Robert_Crovella · April 20, 2017, 9:47pm

What GPU are you running on?

jesryu · April 20, 2017, 10:56pm

GTX 1070
CUDA 8 and cuDNN 6.0

jesryu · April 21, 2017, 1:01am

More information: Same problem on TITAN X (Pascal)

jesryu · April 21, 2017, 4:58pm

Any help would be appreciated. Thanks in advance!

Robert_Crovella · May 1, 2017, 3:14pm

Please file a bug at developer.nvidia.com

The bug should include a full compilable test case, not a snippet, and also include the exact command line you use to compile the code as well as the command line you use to run the code.

Once you have that done, please advise back here of the bug number that the system assigned, and I will take a look.

If you have difficulty filing a bug, then please file an empty bug with just the title/synopsis, and provide the remaining information here in this thread (full compilable test case, compile command line, etc.) and I will update the bug for you.

jesryu · May 3, 2017, 8:02pm

@txbob:

Thank you for your response.
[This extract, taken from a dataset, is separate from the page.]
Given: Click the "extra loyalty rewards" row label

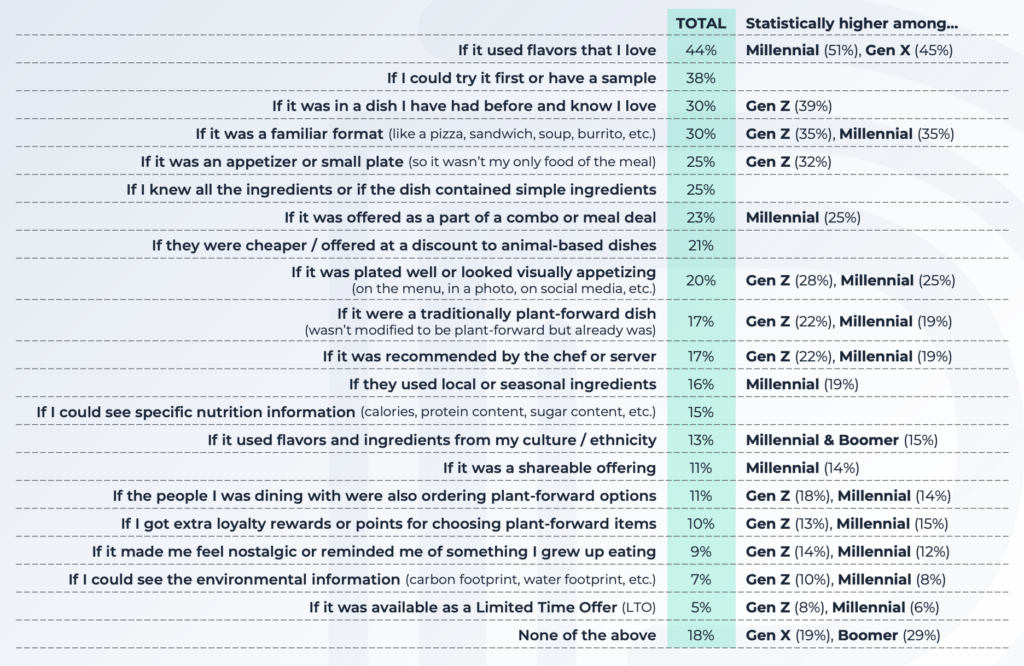Looking at the screenshot, I should [x=388, y=524].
The bug number is 1920356.

You can get code samples from: https://github.com/jesryu/cudnn_conv_int8

This problem can be reproduced on GTX 1070, Titan X (Pascal), and Quadro 6000.

Thank you again for taking a look. Implementing INT8-based layers can dramatically improve the inference performance, and we are really excited about the prospect of experimenting with this new feature. We look forward to hearing from you soon!

Robert_Crovella · May 4, 2017, 5:44am

Thanks for filing the bug. It is being looked at.

jesryu · May 5, 2017, 12:40am

Please be reminded that this is not merely a documentation bug for algorithm names. I tried every algorithm listed in the documentation, but still had the same issue. I hope the sourcecode will give you a clear context of the problem. I provided the working FP32 version to help you nail down the cause of failure on INT8. Please let me know of any questions. I look forward to hearing back from you soon!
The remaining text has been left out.